Their response demonstrates how the same evidence can be spun different ways. They are adamant about it: “The weight of the evidence is now suggesting that not only did birds not descend from dinosaurs,” John Ruben of OSU said, “but that some species now believed to be dinosaurs may have descended from birds.” He’s glad to see a breakthrough from the conventional wisdom. “This issue isn’t resolved at all. There are just too many inconsistencies with the idea that birds had dinosaur ancestors, and this newest study adds to that.”
Ruben believes instead that theropods and birds had a common ancestor, and birds evolved into flightless varieties, including raptors like Velociraptor. “This may be hugely upsetting to a lot of people, but it makes perfect sense,” he said.
Ruben portrayed OSU scientists as mavericks against the consensus along with others at Florida State, particularly Alan Feduccia, a long critic of the dinosaur-to-bird consensus.
OSU research on avian biology and physiology has been raising questions on this issue since the 1990s, often in isolation. More scientists and other studies are now challenging the same premise, Ruben said. The old theories were popular, had public appeal and “many people saw what they wanted to see” instead of carefully interpreting the data, he said.
O “Pesky new fossils…sharply at odds with conventional wisdom never seem to cease popping up,” Ruben wrote in his PNAS commentary. “Given the vagaries of the fossil record, current notions of near resolution of many of the most basic questions about long-extinct forms should probably be regarded with caution.”
Ruben’s commentary critiquing the “accepted wisdom” of bird evolution was published on PNAS today.1 The commentary ends with a warning to his colleagues to be careful about interpreting fossils.

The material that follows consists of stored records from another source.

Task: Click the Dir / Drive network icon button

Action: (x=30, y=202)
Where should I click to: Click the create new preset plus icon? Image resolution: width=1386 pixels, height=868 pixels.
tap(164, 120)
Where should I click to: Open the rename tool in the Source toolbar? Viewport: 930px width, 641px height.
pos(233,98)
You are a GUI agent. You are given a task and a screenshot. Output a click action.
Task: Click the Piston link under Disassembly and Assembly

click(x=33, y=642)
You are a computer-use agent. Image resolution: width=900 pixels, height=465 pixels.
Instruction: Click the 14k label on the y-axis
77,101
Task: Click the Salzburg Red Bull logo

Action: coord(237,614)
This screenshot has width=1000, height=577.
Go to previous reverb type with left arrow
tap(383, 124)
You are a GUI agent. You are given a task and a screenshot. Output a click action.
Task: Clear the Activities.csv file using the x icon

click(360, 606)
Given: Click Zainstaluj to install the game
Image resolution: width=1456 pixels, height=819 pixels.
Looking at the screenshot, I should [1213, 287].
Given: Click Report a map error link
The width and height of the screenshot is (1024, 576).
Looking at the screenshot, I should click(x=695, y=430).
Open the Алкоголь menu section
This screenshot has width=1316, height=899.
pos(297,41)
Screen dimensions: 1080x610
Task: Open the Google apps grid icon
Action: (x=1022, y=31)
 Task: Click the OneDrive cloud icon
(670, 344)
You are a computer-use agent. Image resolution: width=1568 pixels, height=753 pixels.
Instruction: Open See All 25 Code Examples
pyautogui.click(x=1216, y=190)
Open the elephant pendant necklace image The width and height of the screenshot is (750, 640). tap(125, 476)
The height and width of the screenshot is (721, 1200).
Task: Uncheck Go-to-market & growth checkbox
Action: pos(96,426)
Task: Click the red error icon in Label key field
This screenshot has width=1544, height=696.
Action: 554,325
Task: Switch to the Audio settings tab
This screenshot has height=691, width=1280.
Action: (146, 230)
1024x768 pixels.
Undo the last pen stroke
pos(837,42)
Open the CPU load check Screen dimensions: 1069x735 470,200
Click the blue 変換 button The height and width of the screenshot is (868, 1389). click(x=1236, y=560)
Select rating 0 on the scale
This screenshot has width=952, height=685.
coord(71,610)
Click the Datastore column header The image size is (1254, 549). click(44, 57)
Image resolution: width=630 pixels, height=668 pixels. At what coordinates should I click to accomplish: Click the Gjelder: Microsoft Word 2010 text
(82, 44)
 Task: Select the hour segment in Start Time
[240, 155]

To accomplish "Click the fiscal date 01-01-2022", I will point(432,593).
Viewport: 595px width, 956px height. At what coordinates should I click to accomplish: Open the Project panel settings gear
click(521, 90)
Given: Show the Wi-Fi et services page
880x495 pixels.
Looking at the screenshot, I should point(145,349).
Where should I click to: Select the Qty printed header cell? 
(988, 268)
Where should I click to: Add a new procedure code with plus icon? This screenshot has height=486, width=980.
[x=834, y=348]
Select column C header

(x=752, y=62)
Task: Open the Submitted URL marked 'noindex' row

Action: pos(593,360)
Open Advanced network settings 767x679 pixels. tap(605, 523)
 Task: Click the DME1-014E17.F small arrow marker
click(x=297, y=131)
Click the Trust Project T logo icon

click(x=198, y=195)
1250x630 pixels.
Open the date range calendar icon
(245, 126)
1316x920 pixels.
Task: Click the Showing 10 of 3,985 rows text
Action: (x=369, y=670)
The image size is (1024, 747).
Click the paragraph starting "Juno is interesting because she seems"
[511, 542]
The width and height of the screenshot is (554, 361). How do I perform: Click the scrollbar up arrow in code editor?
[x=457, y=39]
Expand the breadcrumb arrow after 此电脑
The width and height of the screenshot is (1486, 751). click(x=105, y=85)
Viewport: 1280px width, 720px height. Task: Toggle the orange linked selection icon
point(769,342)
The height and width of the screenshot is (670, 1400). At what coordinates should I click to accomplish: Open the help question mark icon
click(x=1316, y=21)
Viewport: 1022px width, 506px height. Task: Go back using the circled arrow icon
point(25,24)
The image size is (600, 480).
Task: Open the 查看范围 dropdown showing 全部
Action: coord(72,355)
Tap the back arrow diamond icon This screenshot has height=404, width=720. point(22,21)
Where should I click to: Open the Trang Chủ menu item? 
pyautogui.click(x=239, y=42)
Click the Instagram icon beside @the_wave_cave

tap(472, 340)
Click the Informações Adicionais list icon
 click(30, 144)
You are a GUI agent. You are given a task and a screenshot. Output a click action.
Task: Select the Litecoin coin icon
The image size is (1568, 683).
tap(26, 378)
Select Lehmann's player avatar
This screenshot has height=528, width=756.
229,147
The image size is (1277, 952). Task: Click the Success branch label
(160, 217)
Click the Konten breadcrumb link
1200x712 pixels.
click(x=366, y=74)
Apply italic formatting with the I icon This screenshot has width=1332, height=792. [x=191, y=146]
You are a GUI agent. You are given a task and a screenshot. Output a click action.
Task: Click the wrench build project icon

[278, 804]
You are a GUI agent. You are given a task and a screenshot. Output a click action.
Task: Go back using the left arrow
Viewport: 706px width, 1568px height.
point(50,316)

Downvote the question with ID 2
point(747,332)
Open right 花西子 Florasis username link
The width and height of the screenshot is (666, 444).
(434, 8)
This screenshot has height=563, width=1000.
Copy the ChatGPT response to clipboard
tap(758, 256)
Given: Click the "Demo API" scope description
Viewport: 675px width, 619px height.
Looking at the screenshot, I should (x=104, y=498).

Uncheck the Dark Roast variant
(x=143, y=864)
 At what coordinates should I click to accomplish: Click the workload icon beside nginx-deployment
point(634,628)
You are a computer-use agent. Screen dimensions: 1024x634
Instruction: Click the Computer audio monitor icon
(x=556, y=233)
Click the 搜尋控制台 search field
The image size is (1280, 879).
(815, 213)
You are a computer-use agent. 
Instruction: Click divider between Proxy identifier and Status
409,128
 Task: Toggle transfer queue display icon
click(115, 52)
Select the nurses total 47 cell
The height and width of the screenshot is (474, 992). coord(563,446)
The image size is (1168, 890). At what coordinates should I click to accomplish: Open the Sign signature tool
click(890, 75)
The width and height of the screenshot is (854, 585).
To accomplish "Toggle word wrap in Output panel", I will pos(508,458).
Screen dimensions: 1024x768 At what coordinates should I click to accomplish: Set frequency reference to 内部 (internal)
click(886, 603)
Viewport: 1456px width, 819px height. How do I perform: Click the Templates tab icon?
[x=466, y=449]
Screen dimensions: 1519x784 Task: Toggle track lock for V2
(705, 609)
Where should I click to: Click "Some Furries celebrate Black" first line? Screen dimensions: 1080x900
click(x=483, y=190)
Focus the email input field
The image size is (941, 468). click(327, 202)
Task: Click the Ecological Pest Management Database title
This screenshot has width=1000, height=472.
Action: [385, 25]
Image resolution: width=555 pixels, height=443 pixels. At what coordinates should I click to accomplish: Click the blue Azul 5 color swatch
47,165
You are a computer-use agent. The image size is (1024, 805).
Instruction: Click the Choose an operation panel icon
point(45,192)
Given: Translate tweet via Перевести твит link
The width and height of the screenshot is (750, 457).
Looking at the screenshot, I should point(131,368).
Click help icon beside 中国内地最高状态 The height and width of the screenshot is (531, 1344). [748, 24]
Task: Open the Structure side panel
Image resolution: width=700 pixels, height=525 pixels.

He referred to “very recent data suggest that many clearly cursorial theropods previously thought to have been feathered may not have been so, and that dromaeosaurs, the group that birds are assumed to have been derived from, may not even have been dinosaurs.” Scientists should therefore be careful about considering controversies solved. “What pops up next is anyone’s guess.”
1. John Ruben, “Paleobiology and the origins of avian flight,” Proceedings of the National Academy of Sciences USA (PDF), February 9, 2010, doi: 10.1073/pnas.0915099107.
So scientists saw what they wanted to see. Next question: why did they want to see it? The invisible hand of Charlie controls the blinders on their eyes.
Conventional wisdom is often an oxymoron. It afflicts those infected with sophoxymoronia (02/02/2008 commentary). Wisdom often requires breaking from conventions, especially scientific ones, where wrong ideas reinforce one another. Cheer for the Mavericks. In this case, Ruben is not maverick enough. He needs to burn his Darwin Party card and join the ID revolution.